Ever been out and ran out of juice and thought....ohhhh would be nice to have a 24hr vape shop. Well not exactly a vape shop but you can top up on juice 24 hrs. Caltex garage in Umhlanga.

Reactions: Like 5 | Winner 5


----------



## Anneries (7/4/17)

Juice is the most important thing, chargers can be arranged, coils can be maguivered, but unless you DIY juice is an issue for most of us. 

Our 7-11 tannie saw me the other day vaping outside, waiting for the wife and kids while they quickly nipped in for "bubbles" (colddrink) and chips. She asked me, "watse olie vape jy?" And showed me their collection of *VAPE* eLiquids. At least now I know if I run low and it is before 22:50 I can get something there.

Reactions: Like 4


----------



## Silver (7/4/17)

Anneries said:


> Juice is the most important thing, chargers can be arranged, coils can be maguivered, but unless you DIY juice is an issue for most of us.
> 
> Our 7-11 tannie saw me the other day vaping outside, waiting for the wife and kids while they quickly nipped in for "bubbles" (colddrink) and chips. She asked me, "watse olie vape jy?" And showed me their collection of *VAPE* eLiquids. At least now I know if I run low and it is before 22:50 I can get something there.



Lol @Anneries 
I can just imagine.

Maar jy soek premium olie 
lol

Reactions: Like 1 | Agree 1 | Funny 2


----------



## Hakhan (7/4/17)

Silver said:


> Lol @Anneries
> I can just imagine.
> 
> Maar jy soek premium olie
> lol


Was in a hurry so did not get a look at what juices were being sold. Looked quality though judging from the display.

Reactions: Like 1


----------



## Waine (7/4/17)

Once I was vaping outside at a petrol station. Someone asked the same question, but in English. I asked, "What have you got?" He produced some dark brown, greenish oil in a bottle without a label. I said "No thanks" and walked away.


Sent from my iPhone using Tapatalk

Reactions: Funny 1


----------



## RichJB (7/4/17)

I told some peeps in a business meeting yesterday that I make my own juice. Every one of them who talked to me about it afterwards said "oil" instead of "juice". It seems to be a common thing, maybe because of incense oils?

Reactions: Agree 3


----------



## Lingogrey (7/4/17)

RichJB said:


> I told some peeps in a business meeting yesterday that I make my own juice. Every one of them who talked to me about it afterwards said "oil" instead of "juice". It seems to be a common thing, maybe because of incense oils?


I also hear that very often, even from non-hobbyist vapers.

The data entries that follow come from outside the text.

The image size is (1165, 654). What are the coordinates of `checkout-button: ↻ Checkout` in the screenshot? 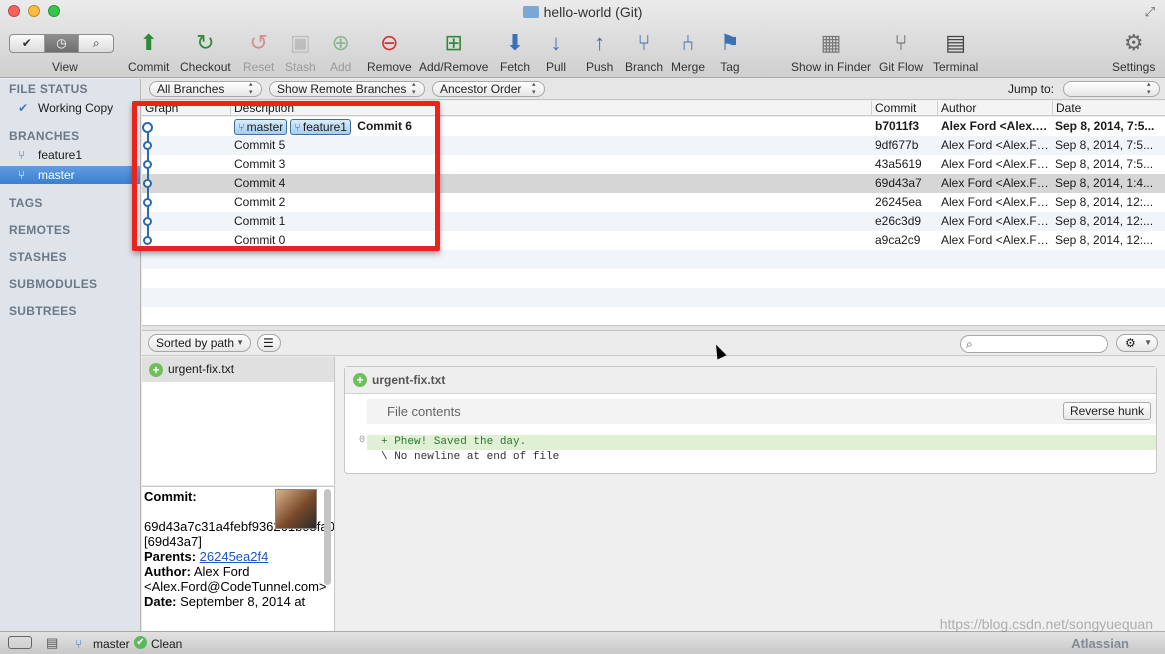 It's located at (206, 51).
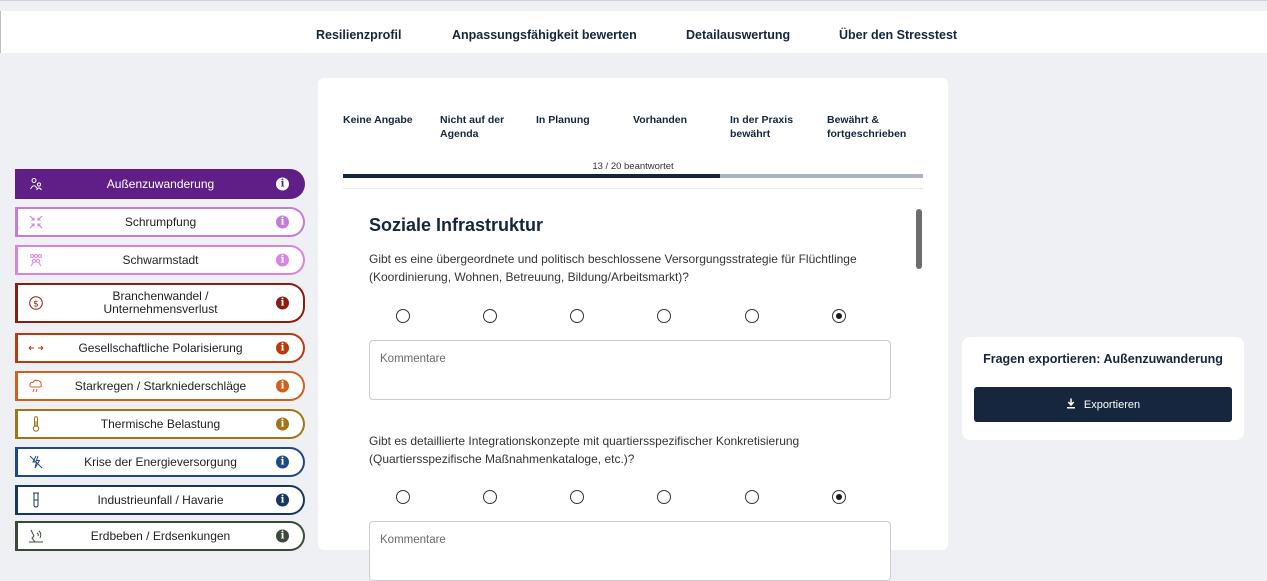 The width and height of the screenshot is (1267, 581). I want to click on sidebar-item-starkregen: Starkregen / Starkniederschläge i, so click(160, 386).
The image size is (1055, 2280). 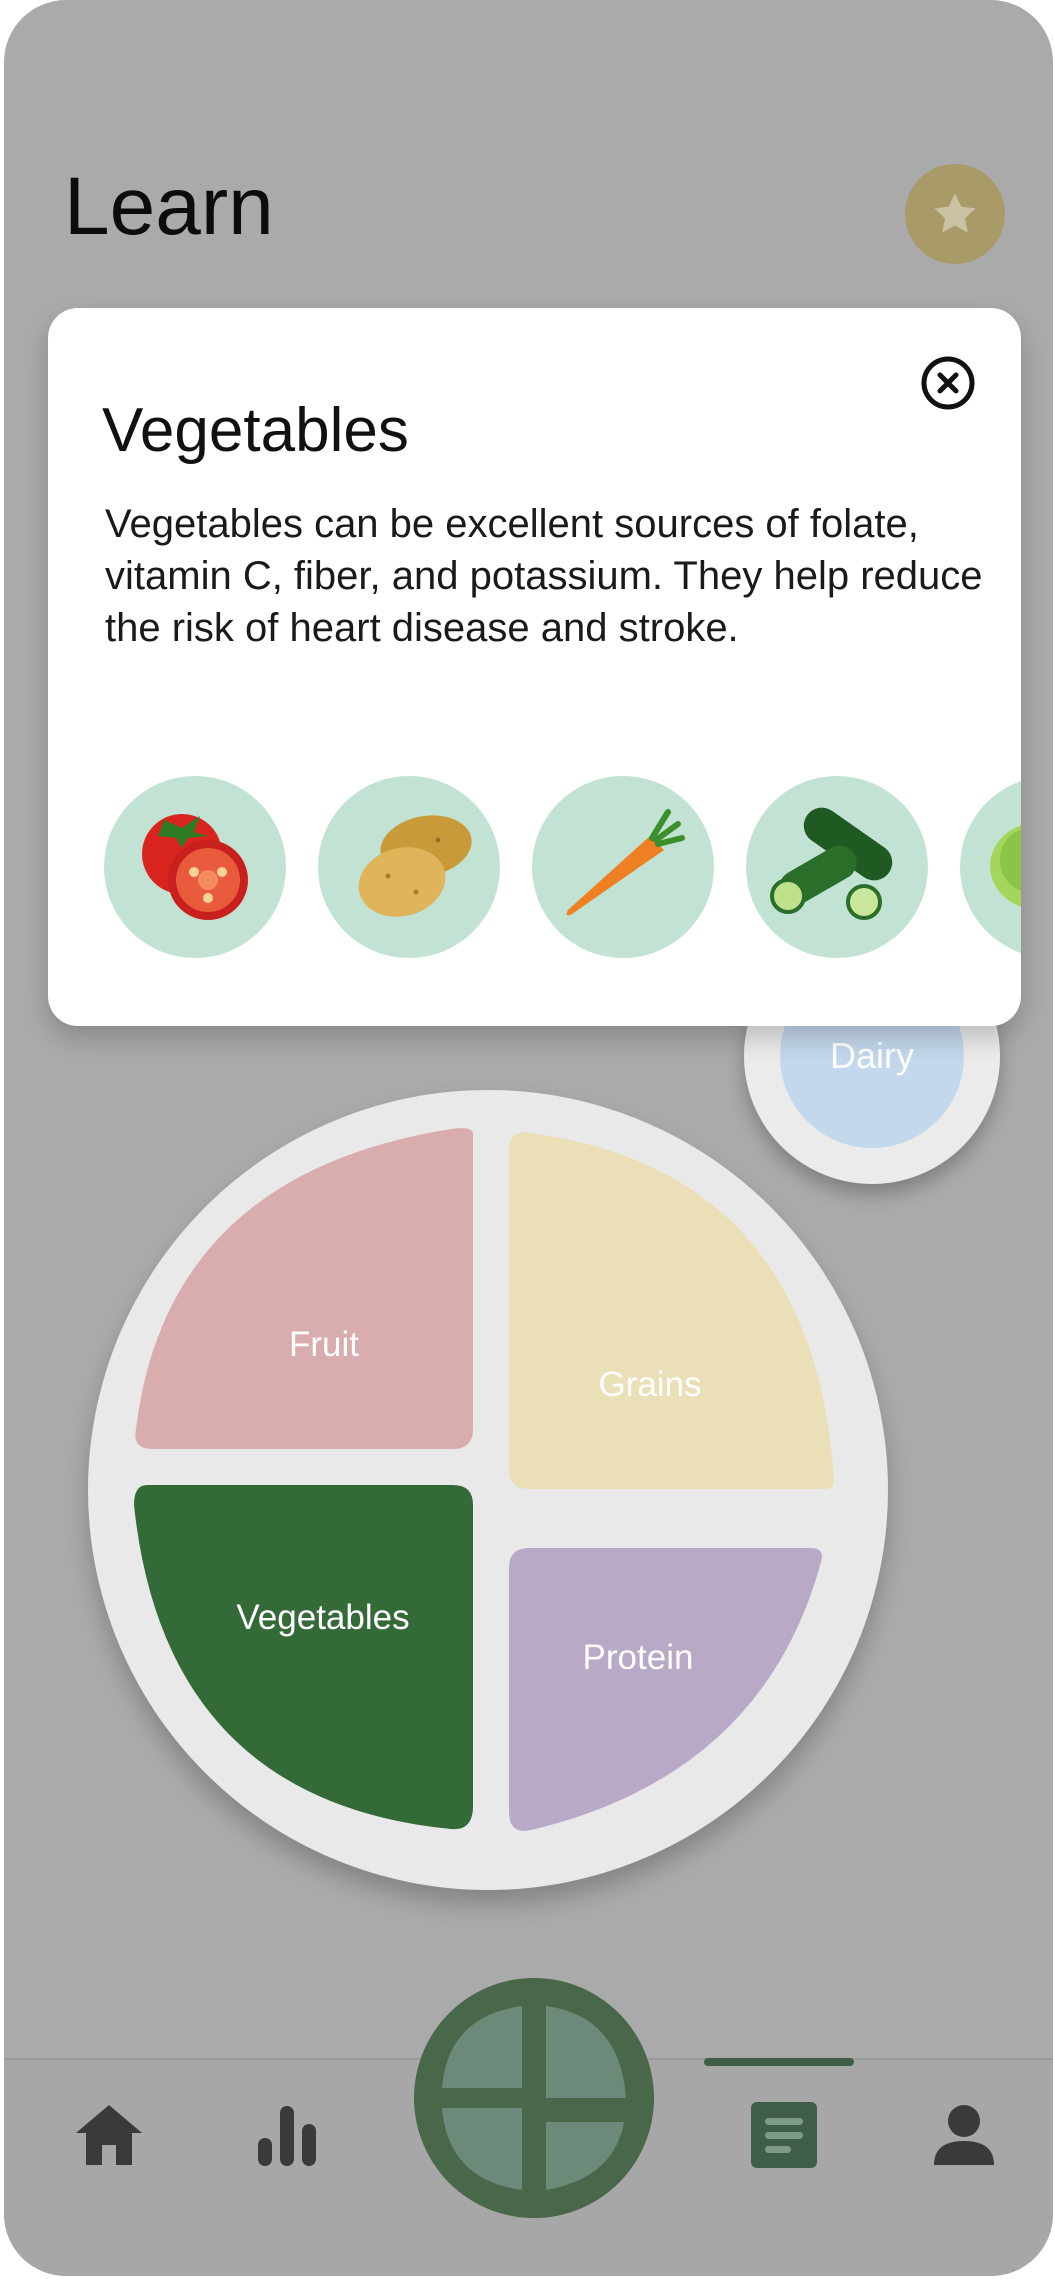 I want to click on home-icon, so click(x=109, y=2135).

I have often wondered why this is the case (association with incense / essential oils might be a possibility, but I don't know if that is sufficiently widely used to serve as a 'complete' explanation for this seemingly very common phenomenon)


----------



## Waine (7/4/17)

As vaping evolves, hopefully the lingo will too...


Sent from my iPhone using Tapatalk


----------